[Nov 28]—Comfort and Confrontation

            Once again we come to some of the best-known and well-loved verses in the Bible, and I have to comment on them. I feel so. . . .inadequate when touching on passages like this. What am I going to say to add to it? Oh well, here goes. . .
            Please keep in mind our Lord’s purpose here. He only has a little more time with them before he faces the cross and all that entails. His disciples are confused by his words and the finality of the atmosphere. The Passover is supposed to be a celebration, and Jesus is talking like this is the last time he’s going to see them alive. They need comfort and encouragement for the hours ahead. Of course, considering what’s in store for him, they should be comforting him instead of the other way around, but that’s the type of Savior we have.
            So he gives them what they need, as he always does. Now, there's some debate about how to translate verse 1: You could render it as "You already believe in God, so I want you to also believe in me," or you could interpret it as "I want you to believe in God and also to believe in me." Either way could be justified by the Greek, but from the context and the background of the disciples, I’d go with the first one. There’s no reason they were struggling with believing in God per se. In fact, most people in history have believed in God or gods or something to that effect. Most people in America claim to believe in God. That’s no great stretch. But Jesus here is linking belief in God with belief with himself: “You trust in God. You believe that he exists. So trust in me in the same way.” That’s what makes the difference between salvation and condemnation. The demons "believe in God" in some sense, but they certainly aren't in a right relationship with him. 
            And what’s the benefit of believing in Jesus? If you do, he has a place reserved for you. It’s got your name on it.

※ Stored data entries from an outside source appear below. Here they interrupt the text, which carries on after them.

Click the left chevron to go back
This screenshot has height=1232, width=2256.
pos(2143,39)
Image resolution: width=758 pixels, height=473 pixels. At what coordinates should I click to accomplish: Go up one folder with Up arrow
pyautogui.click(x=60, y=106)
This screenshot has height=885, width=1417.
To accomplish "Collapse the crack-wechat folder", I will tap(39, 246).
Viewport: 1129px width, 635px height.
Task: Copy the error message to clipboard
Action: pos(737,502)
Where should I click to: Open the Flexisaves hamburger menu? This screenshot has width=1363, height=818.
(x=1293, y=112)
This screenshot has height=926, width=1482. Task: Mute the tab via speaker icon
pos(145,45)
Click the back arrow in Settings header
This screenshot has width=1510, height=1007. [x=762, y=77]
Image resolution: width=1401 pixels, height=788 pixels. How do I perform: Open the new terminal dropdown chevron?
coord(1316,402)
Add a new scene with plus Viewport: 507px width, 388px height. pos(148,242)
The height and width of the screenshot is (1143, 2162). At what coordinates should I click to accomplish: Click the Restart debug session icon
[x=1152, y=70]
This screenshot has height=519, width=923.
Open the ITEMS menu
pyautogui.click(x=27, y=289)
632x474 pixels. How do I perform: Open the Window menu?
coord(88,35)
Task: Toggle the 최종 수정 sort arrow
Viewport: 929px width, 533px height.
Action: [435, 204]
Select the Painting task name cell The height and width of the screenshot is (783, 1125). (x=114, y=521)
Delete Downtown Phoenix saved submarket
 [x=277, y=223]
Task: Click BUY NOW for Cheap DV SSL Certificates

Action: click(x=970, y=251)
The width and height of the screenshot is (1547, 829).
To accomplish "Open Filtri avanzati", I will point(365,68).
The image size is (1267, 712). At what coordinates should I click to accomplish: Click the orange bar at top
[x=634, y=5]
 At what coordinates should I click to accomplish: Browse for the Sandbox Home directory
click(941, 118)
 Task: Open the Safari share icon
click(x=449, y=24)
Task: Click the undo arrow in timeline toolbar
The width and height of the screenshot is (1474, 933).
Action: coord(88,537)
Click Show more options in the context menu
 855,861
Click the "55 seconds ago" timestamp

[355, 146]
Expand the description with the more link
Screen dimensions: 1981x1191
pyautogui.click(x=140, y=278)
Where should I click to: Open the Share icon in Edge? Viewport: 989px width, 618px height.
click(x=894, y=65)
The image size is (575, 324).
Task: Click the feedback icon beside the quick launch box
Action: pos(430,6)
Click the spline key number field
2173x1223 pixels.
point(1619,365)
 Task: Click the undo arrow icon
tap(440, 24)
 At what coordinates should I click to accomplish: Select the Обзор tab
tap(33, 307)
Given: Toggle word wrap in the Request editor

            Now, there are a lot of things which Jesus didn’t talk about. He didn’t indulge our idle curiosity by outlining everything we’d like to know about the afterlife.  But he specifically tells us that if he wasn’t coming back, and if there wasn’t plenty of room in his Father’s house for us, he’d tell us so.
            In vss. 4-6, once again, we see John’s motif of pointing out a place where Jesus says something about the spiritual realm and the listeners misinterpret it to mean something in the physical realm. He tells them that they know the “way” to where he’s going, and they’re thinking about a physical road.
            And here we come to one of the most famous verses in the Bible--verse 6--and it’s something believers have been using to show the lost that Jesus is not one of many ways to God. He’s not option #6 on a list of ways to make it to a good afterlife and restore our broken relationship with the Almighty. There’s only one way into God’s benevolent presence, and he’s it.
            Does this mean that the nice Buddhist/Muslim/Jew I know isn’t going to make it? Well, you tell me—how else do you interpret this? People have gone from Dallas to Fort Worth by way of Houston to try to prove that this verse doesn’t mean what it plainly says. I’ve heard their arguments, and I can’t get around what it tells us.
            The good news is that although Jesus is the only way to God, there are many paths to Jesus. And if someone is really seeking him, they’ll find him.
            And he’s not just a source of truth, like Moses or Isaiah or Malachi. He is Truth Incarnate. The Truth took on human flesh and got a name.
            And he’s not just a source of life, like the sun or the air we breathe. He is Life Incarnate. The Life took on a human body and poured out himself for us. We feed on him, and his life enters us and fills us to overflowing.
            So what do we take from this as believers, aside from the obvious use as a witnessing tool? If he is the Way, then am I careful to keep in close relationship with him? He's the Path I need to take, and as long as I stick close to him, I’ll never go astray. And if he is the Truth, then does my life reflect that as his follower? And if he is the Life, then am I trying to find life in another source? That’s not just sinful and rebellious—it’s goofy. It’s foolish in the extreme, and I know better.

Yes, Lord, I do know better. So why do I try to find Life in any source besides you? And could you please help me to correct that?